* SOURCE EXTRACT
# # # # #


     Plenty is written about political and strategic circumstances and conditions, flourishing as Soviet/Russian archives were opened to the public in the beginning of the 1990's. At a tactical level, there are also several books and articles with everything from personal accounts, to very detailed studies of a single battle. In addition there are a comprehensive literature on prisoners of war and those who were lost in action.

     Not much of what have been written about war is about logistics. The traditional historical approach to war and military power has been to focus on the battles themselves or the political and strategical affairs. The reason for this is probably found in the fact that logistics did not become a really important part of wars before the second half of the 19th century. When the soldiers could live on the land, or carry with them most of what they needed as they walked or sailed along, there wasn't much to say about logistics.

     A reason for not writing much about logistics in the Korean War could be that the logistical situation as a whole was acceptable and not even getting close to a catastrophe. The supply lines were, though they were very long from the USA to Japan and Korea, not seriously threatened by much more than bad weather. In addition the large quantities of materiel and ammunition from World War II must have helped a lot.

# # # # #

* EXTRACTED MATERIAL
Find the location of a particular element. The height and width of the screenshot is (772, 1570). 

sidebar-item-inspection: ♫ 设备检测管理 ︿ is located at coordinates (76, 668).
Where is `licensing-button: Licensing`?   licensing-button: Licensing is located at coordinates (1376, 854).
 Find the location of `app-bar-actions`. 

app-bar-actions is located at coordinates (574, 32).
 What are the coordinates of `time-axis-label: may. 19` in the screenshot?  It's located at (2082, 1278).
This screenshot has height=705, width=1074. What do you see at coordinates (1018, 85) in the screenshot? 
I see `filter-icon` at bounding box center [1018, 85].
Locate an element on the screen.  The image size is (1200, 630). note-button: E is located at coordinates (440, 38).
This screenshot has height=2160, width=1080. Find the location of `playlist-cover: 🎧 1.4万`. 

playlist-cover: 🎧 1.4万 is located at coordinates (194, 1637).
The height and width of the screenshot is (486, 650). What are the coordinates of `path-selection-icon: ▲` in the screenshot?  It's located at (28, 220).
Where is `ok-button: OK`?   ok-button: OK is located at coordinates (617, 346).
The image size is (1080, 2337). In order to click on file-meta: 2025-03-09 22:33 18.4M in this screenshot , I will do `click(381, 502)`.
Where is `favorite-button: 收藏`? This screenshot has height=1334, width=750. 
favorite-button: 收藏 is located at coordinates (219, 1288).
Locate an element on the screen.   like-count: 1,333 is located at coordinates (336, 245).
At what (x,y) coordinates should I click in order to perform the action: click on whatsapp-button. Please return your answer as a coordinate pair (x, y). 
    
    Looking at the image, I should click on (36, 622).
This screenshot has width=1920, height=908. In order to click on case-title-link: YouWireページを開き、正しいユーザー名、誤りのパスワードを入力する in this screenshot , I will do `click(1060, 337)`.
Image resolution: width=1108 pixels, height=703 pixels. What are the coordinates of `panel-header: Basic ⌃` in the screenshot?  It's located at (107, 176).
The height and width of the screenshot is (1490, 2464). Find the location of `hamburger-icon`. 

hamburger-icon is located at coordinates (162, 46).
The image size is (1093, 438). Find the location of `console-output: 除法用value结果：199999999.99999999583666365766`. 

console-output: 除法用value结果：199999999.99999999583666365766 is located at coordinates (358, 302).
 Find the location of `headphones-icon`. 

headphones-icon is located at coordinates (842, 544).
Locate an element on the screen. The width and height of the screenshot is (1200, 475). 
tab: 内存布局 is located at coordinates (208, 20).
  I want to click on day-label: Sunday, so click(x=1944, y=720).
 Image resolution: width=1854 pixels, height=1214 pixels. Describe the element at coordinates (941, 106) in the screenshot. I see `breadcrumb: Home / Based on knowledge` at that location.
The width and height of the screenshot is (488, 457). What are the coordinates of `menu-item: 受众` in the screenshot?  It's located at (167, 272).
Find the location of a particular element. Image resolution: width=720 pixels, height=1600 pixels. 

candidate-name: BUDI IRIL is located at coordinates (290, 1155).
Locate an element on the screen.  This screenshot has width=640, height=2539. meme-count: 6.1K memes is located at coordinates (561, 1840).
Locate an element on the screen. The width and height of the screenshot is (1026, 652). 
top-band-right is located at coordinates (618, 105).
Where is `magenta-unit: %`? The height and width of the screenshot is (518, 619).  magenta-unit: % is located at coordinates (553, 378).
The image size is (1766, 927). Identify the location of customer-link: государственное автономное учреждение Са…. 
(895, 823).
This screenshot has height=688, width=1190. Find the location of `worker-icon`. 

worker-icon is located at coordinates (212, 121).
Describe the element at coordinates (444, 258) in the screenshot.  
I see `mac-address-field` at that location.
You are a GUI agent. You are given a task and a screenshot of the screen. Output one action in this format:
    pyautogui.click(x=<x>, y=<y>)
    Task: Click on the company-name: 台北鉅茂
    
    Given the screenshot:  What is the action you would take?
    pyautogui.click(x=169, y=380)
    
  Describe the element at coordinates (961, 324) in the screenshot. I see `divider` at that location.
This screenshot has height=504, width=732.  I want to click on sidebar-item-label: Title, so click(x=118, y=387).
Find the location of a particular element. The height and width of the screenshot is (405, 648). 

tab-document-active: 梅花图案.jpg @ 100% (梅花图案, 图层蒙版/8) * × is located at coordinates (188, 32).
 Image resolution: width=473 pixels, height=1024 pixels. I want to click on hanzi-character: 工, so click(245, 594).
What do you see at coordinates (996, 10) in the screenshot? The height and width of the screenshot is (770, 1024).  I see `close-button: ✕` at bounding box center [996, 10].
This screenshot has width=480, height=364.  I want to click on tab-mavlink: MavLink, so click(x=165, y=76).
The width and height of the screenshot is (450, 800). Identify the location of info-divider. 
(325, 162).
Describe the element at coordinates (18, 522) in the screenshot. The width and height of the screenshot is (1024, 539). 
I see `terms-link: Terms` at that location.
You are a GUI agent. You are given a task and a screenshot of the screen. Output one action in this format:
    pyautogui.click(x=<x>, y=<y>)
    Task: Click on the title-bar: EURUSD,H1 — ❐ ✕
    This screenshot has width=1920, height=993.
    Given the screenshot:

# # # # #

* WHAT IS EXPECTED
From the passage above on writing about military logistics, return the span that begins with the words containing "Not much of" and ends with "say about logistics.", copied word for word.

* RESPONSE TO THE TASK
Not much of what have been written about war is about logistics. The traditional historical approach to war and military power has been to focus on the battles themselves or the political and strategical affairs. The reason for this is probably found in the fact that logistics did not become a really important part of wars before the second half of the 19th century. When the soldiers could live on the land, or carry with them most of what they needed as they walked or sailed along, there wasn't much to say about logistics.